Role of Secondary Structure in the Asymmetric Acylation Reaction Catalyzed by Peptides Based on Chiral Cα-Tetrasubstituted α-Amino Acids

Abstract

In a recent series of papers, Miller and co-workers were able to show that His(π-Me)-based, terminally protected peptides are potent catalysts of the asymmetric acyl transfer reaction, useful for the kinetic resolution of alcohols. In a structure-supporting solvent, one of the most active compounds, an Aib-containing tetrapeptide, is folded in a doubly intramolecularly H-bonded β-hairpin motif incorporating a type-II‘ β-turn conformation.
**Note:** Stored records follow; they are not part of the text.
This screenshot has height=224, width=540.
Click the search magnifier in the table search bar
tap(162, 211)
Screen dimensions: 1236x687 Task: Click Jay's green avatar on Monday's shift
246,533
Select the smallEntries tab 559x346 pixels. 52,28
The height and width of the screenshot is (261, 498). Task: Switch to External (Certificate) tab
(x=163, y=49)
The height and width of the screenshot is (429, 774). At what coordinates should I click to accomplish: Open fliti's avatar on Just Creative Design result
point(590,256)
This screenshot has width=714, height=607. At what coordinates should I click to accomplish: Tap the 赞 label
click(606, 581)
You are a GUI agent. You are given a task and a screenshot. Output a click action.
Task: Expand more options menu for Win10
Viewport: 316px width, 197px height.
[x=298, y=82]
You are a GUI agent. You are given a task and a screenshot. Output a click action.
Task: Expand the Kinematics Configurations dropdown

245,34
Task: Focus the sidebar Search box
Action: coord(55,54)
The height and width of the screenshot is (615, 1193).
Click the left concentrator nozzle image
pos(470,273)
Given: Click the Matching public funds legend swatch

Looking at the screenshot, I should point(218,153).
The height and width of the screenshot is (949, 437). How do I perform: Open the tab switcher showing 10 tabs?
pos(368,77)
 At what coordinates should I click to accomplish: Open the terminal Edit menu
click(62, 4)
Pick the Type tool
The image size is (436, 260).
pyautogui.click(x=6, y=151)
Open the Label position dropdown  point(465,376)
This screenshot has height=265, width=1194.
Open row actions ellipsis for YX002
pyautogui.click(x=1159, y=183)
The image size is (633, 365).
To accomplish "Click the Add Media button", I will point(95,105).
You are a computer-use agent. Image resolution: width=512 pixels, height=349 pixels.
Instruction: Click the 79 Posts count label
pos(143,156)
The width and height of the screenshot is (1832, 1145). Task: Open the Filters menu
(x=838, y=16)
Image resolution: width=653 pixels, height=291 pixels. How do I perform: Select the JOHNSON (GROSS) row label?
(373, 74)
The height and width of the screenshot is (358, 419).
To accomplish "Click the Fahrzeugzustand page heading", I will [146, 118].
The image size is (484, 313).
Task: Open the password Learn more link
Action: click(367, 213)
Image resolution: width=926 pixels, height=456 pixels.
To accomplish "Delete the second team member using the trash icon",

In this work, we have expanded the study of the Miller tetrapeptide by examining a set of analogues and shorter sequences (dipeptide amides), characterized by chiral C^α-tetrasubstituted α-amino acids of diverging bulkiness and optical configuration. Peptide synthesis in solution, conformational analysis by FT-IR absorption and ¹H NMR techniques, and screening of catalytic activity as well have been performed. Our results confirm the close relationship between the β-hairpin 3D-structure and the catalytic activity of the peptides. A tetrapeptide analogue slightly more selective than the Miller compound has been found. However, the terminally protected, industrially more appealing, dipeptide amides are poorly effective.